*Texte de la page*
:::
Autodiscipline publicitaire : Le BVP veille

Le Bureau de Vérification de la Publicité (BVP) œuvre pour une publicité responsable. L'organisme, né en 1953, prône l'autodiscipline des annonceurs pour une publicité “loyale, saine et véridique”.
Entretien avec Joseph Besnaïnou, directeur général du BVP.

PROPOS RECUEILLIS PAR ANNE-SOPHIE LE BRAS ( ICAAL)

le BVP veille

Quel est le rôle du BVP ?

Joseph Besnaïnou : Le Bureau de Vérification de la publicité est une association interprofessionnelle créée et financée par des professionnels : les annonceurs, leurs marques, les agences et les médias. Son ambition est double. La première est de créer, en collaboration avec ces annonceurs, les règles déontologiques qui encadrent le discours publicitaire, soit en complétant les lois existantes, soit en s'y substituant dans le cas où la législation manquerait. La seconde est évidemment d'aider nos adhérents – un peu moins de 1 000 à l'heure actuelle - à appliquer ces règles quelque soit le domaine et les supports (affichage, presse, radio, télévision). En matière télévisuelle, notre rôle reste plus prégnant dans la mesure où, depuis une quinzaine d'années, l'accord signé avec le CSA engage les régies à soumettre au BVP les publicités pour un contrôle “a priori” de l'ensemble de la production publicitaire. Par conséquent, toutes les publicités diffusées sur les chaînes ont reçu un avis du BVP, favorable ou défavorable. Il est rare que notre opinion ne soit pas suivie, même si la liberté éditoriale des chaînes reste entière. L'année dernière, environ 15 000 publicités télévisées finalisées et prêtes à être diffusées ont été visionnées par le BVP ; nous dépasserons, cette année, les 16 000.

L'année dernière, environ 15 000 publicités télévisées finalisées et prêtes à être diffusées ont été visionnées par le BVP ; nous dépasserons, cette année, les 16 000.

Avec quels moyens pouvez-vous agir ?

J.B. : Nous sommes une petite structure composée notamment d'une dizaine de juristes. Nous rédigeons des recommandations en collaboration avec les annonceurs, les agences et les médias. Il en existe une quarantaine à l'heure actuelle. Environ 30 000 projets nous arrivent annuellement avant leur réalisation ou avant leur diffusion. Par la pédagogie, par les conseils que nous donnons avant diffusion, nous agissons pour que la publicité soit loyale, saine et véridique. Après diffusion, il nous est possible de parvenir à faire cesser des campagnes, essentiellement en agissant sur le diffuseur. Cela est déjà arrivé, même si c'est assez rare. Nous pouvons également nous autosaisir de publicités en dehors de la télévision à la suite de plaintes de consommateurs. Ce n'est pas dans l'intérêt de l'annonceur que le consommateur soit conduit à se détacher de la publicité.
:::
*Enregistrements provenant d'une source de données*
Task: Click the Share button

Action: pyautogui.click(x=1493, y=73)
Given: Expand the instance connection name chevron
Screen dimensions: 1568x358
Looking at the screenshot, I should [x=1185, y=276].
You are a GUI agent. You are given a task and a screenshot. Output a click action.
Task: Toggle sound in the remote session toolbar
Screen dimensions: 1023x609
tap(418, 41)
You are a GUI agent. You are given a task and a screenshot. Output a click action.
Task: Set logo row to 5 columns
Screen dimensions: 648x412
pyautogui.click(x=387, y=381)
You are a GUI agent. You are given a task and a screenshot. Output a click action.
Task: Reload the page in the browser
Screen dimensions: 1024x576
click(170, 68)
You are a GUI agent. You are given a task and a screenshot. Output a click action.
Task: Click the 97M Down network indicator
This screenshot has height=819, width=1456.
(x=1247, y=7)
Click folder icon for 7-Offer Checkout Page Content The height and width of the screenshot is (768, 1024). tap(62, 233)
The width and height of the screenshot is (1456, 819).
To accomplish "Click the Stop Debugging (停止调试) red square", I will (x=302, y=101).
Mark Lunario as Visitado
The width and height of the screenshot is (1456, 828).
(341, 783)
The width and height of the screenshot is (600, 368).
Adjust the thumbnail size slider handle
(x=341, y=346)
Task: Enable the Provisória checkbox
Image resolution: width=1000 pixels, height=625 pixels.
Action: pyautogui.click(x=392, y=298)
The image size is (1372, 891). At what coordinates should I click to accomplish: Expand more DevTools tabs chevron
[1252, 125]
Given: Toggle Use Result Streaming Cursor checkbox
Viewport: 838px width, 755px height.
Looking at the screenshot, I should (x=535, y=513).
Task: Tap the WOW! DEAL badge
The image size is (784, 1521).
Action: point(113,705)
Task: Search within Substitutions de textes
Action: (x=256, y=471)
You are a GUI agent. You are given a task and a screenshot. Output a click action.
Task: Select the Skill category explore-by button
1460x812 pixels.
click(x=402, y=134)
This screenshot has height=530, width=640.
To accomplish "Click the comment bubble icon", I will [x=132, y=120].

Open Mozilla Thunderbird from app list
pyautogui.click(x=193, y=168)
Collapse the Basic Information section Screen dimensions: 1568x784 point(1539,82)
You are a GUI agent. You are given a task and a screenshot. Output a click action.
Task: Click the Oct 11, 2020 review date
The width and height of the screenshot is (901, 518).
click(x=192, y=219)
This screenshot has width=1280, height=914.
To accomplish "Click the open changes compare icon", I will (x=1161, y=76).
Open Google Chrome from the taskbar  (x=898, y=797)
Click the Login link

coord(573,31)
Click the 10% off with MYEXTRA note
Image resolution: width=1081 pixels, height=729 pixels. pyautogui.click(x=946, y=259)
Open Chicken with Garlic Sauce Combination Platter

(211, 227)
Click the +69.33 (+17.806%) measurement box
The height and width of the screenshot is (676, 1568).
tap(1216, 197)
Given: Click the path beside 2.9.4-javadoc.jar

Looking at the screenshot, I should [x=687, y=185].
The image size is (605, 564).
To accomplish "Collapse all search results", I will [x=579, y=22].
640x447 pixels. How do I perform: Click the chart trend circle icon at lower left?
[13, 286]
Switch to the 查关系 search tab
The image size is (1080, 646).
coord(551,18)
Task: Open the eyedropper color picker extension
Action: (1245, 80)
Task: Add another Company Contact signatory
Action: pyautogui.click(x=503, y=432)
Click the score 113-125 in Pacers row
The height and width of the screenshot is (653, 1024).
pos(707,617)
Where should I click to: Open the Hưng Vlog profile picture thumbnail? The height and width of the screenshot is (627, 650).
:::
*Liste des tâches*
• 1. Dans le texte de la page, relevez les supports publicitaires que cite Joseph Besnaïnou en répondant à la question sur le rôle du BVP.
• 2. Reprenez sous forme de liste le paragraphe du texte de la page qui commence par « J.B. : Nous sommes une petite structure », en gardant ses faits principaux.

*Réponses dans l'ordre*
• 1. Affichage, presse, radio, télévision.

• 2.
- Le BVP est une petite structure qui compte notamment une dizaine de juristes.
- Il rédige des recommandations avec les annonceurs, les agences et les médias. Il en existe une quarantaine.
- Environ 30 000 projets lui parviennent chaque année avant leur réalisation ou leur diffusion.
- Avant diffusion, il œuvre par la pédagogie et les conseils pour une publicité loyale, saine et véridique.
- Après diffusion, il peut faire cesser des campagnes, essentiellement en agissant sur le diffuseur. C'est déjà arrivé, mais rarement.
- Il peut s'autosaisir de publicités hors télévision à la suite de plaintes de consommateurs.
- Il n'est pas dans l'intérêt de l'annonceur que le consommateur se détache de la publicité.